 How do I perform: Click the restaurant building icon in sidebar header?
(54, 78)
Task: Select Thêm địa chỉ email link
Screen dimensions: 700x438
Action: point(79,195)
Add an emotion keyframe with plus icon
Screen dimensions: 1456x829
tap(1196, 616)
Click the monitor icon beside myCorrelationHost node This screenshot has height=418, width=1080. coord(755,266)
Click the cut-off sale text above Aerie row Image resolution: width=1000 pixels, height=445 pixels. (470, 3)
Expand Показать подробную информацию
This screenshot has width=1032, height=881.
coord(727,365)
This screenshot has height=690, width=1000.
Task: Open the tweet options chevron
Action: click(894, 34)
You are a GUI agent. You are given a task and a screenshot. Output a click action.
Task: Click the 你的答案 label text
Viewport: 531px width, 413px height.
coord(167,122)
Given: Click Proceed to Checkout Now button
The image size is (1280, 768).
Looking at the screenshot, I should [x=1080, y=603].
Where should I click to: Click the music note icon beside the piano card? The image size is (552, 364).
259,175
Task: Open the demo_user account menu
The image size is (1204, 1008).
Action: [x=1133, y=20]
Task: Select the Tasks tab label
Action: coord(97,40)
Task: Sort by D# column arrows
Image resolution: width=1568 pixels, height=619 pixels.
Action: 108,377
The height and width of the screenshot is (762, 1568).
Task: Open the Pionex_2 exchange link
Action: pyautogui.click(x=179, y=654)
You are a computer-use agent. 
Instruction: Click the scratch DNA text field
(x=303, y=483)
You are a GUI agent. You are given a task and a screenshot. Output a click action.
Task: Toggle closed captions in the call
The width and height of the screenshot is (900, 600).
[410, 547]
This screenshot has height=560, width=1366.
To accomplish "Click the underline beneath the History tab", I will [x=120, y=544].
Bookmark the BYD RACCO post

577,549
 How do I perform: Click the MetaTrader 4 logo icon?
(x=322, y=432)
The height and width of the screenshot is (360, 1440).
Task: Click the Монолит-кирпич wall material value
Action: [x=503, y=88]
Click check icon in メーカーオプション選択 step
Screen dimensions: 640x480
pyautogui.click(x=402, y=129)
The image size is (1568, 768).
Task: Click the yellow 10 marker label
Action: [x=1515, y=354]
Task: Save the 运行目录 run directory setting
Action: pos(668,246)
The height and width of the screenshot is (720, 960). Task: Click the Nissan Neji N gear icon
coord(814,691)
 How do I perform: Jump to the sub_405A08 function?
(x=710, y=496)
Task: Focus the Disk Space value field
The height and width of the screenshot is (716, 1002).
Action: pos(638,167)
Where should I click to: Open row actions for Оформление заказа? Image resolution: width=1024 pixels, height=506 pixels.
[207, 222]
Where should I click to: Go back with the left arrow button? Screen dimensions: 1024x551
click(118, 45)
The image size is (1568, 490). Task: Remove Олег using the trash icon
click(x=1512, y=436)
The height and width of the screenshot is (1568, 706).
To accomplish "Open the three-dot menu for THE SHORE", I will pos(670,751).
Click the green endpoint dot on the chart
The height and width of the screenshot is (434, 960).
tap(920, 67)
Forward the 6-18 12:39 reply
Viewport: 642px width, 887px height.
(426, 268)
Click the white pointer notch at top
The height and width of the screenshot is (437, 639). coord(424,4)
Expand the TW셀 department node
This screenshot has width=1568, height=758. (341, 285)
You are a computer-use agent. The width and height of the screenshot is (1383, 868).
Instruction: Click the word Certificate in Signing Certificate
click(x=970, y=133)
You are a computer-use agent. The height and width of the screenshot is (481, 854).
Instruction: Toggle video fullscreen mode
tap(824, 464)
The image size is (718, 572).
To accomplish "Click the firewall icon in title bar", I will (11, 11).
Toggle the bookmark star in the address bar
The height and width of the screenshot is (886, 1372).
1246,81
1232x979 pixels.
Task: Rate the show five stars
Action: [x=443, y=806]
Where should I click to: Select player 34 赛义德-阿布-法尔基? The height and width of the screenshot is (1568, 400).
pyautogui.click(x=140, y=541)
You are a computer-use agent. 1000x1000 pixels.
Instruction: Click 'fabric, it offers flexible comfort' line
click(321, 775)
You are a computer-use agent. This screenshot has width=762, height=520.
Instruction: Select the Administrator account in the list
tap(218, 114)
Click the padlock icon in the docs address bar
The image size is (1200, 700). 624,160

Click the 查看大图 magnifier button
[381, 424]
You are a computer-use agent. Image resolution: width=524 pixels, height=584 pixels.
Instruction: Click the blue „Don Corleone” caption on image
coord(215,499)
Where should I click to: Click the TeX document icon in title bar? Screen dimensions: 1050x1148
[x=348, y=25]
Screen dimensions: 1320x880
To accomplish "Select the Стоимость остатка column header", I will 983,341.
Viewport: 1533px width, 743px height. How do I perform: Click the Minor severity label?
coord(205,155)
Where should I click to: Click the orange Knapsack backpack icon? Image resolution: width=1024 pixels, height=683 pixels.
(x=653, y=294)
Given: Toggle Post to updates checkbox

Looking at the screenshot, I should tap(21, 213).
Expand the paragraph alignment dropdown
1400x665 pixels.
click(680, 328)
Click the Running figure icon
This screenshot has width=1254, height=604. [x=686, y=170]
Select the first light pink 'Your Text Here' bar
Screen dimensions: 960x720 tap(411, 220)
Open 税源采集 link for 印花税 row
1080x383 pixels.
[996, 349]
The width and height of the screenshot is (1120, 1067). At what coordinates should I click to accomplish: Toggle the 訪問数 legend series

※ ※ ※

YOUR INSTRUCTIONS: Copy out every record again, letter for letter.

SOLUTION:
 How do I perform: Click the restaurant building icon in sidebar header?
(54, 78)
Task: Select Thêm địa chỉ email link
Screen dimensions: 700x438
Action: point(79,195)
Add an emotion keyframe with plus icon
Screen dimensions: 1456x829
tap(1196, 616)
Click the monitor icon beside myCorrelationHost node This screenshot has height=418, width=1080. coord(755,266)
Click the cut-off sale text above Aerie row Image resolution: width=1000 pixels, height=445 pixels. (470, 3)
Expand Показать подробную информацию
This screenshot has width=1032, height=881.
coord(727,365)
This screenshot has height=690, width=1000.
Task: Open the tweet options chevron
Action: click(894, 34)
You are a GUI agent. You are given a task and a screenshot. Output a click action.
Task: Click the 你的答案 label text
Viewport: 531px width, 413px height.
coord(167,122)
Given: Click Proceed to Checkout Now button
The image size is (1280, 768).
Looking at the screenshot, I should [x=1080, y=603].
Where should I click to: Click the music note icon beside the piano card? The image size is (552, 364).
259,175
Task: Open the demo_user account menu
The image size is (1204, 1008).
Action: [x=1133, y=20]
Task: Select the Tasks tab label
Action: coord(97,40)
Task: Sort by D# column arrows
Image resolution: width=1568 pixels, height=619 pixels.
Action: 108,377
The height and width of the screenshot is (762, 1568).
Task: Open the Pionex_2 exchange link
Action: pyautogui.click(x=179, y=654)
You are a computer-use agent. 
Instruction: Click the scratch DNA text field
(x=303, y=483)
You are a GUI agent. You are given a task and a screenshot. Output a click action.
Task: Toggle closed captions in the call
The width and height of the screenshot is (900, 600).
[410, 547]
This screenshot has height=560, width=1366.
To accomplish "Click the underline beneath the History tab", I will [x=120, y=544].
Bookmark the BYD RACCO post

577,549
 How do I perform: Click the MetaTrader 4 logo icon?
(x=322, y=432)
The height and width of the screenshot is (360, 1440).
Task: Click the Монолит-кирпич wall material value
Action: [x=503, y=88]
Click check icon in メーカーオプション選択 step
Screen dimensions: 640x480
pyautogui.click(x=402, y=129)
The image size is (1568, 768).
Task: Click the yellow 10 marker label
Action: [x=1515, y=354]
Task: Save the 运行目录 run directory setting
Action: pos(668,246)
The height and width of the screenshot is (720, 960). Task: Click the Nissan Neji N gear icon
coord(814,691)
 How do I perform: Jump to the sub_405A08 function?
(x=710, y=496)
Task: Focus the Disk Space value field
The height and width of the screenshot is (716, 1002).
Action: pos(638,167)
Where should I click to: Open row actions for Оформление заказа? Image resolution: width=1024 pixels, height=506 pixels.
[207, 222]
Where should I click to: Go back with the left arrow button? Screen dimensions: 1024x551
click(118, 45)
The image size is (1568, 490). Task: Remove Олег using the trash icon
click(x=1512, y=436)
The height and width of the screenshot is (1568, 706).
To accomplish "Open the three-dot menu for THE SHORE", I will pos(670,751).
Click the green endpoint dot on the chart
The height and width of the screenshot is (434, 960).
tap(920, 67)
Forward the 6-18 12:39 reply
Viewport: 642px width, 887px height.
(426, 268)
Click the white pointer notch at top
The height and width of the screenshot is (437, 639). coord(424,4)
Expand the TW셀 department node
This screenshot has width=1568, height=758. (341, 285)
You are a computer-use agent. The width and height of the screenshot is (1383, 868).
Instruction: Click the word Certificate in Signing Certificate
click(x=970, y=133)
You are a computer-use agent. The height and width of the screenshot is (481, 854).
Instruction: Toggle video fullscreen mode
tap(824, 464)
The image size is (718, 572).
To accomplish "Click the firewall icon in title bar", I will (11, 11).
Toggle the bookmark star in the address bar
The height and width of the screenshot is (886, 1372).
1246,81
1232x979 pixels.
Task: Rate the show five stars
Action: [x=443, y=806]
Where should I click to: Select player 34 赛义德-阿布-法尔基? The height and width of the screenshot is (1568, 400).
pyautogui.click(x=140, y=541)
You are a computer-use agent. 1000x1000 pixels.
Instruction: Click 'fabric, it offers flexible comfort' line
click(321, 775)
You are a computer-use agent. This screenshot has width=762, height=520.
Instruction: Select the Administrator account in the list
tap(218, 114)
Click the padlock icon in the docs address bar
The image size is (1200, 700). 624,160

Click the 查看大图 magnifier button
[381, 424]
You are a computer-use agent. Image resolution: width=524 pixels, height=584 pixels.
Instruction: Click the blue „Don Corleone” caption on image
coord(215,499)
Where should I click to: Click the TeX document icon in title bar? Screen dimensions: 1050x1148
[x=348, y=25]
Screen dimensions: 1320x880
To accomplish "Select the Стоимость остатка column header", I will 983,341.
Viewport: 1533px width, 743px height. How do I perform: Click the Minor severity label?
coord(205,155)
Where should I click to: Click the orange Knapsack backpack icon? Image resolution: width=1024 pixels, height=683 pixels.
(x=653, y=294)
Given: Toggle Post to updates checkbox

Looking at the screenshot, I should tap(21, 213).
Expand the paragraph alignment dropdown
1400x665 pixels.
click(680, 328)
Click the Running figure icon
This screenshot has width=1254, height=604. [x=686, y=170]
Select the first light pink 'Your Text Here' bar
Screen dimensions: 960x720 tap(411, 220)
Open 税源采集 link for 印花税 row
1080x383 pixels.
[996, 349]
The width and height of the screenshot is (1120, 1067). At what coordinates should I click to accomplish: Toggle the 訪問数 legend series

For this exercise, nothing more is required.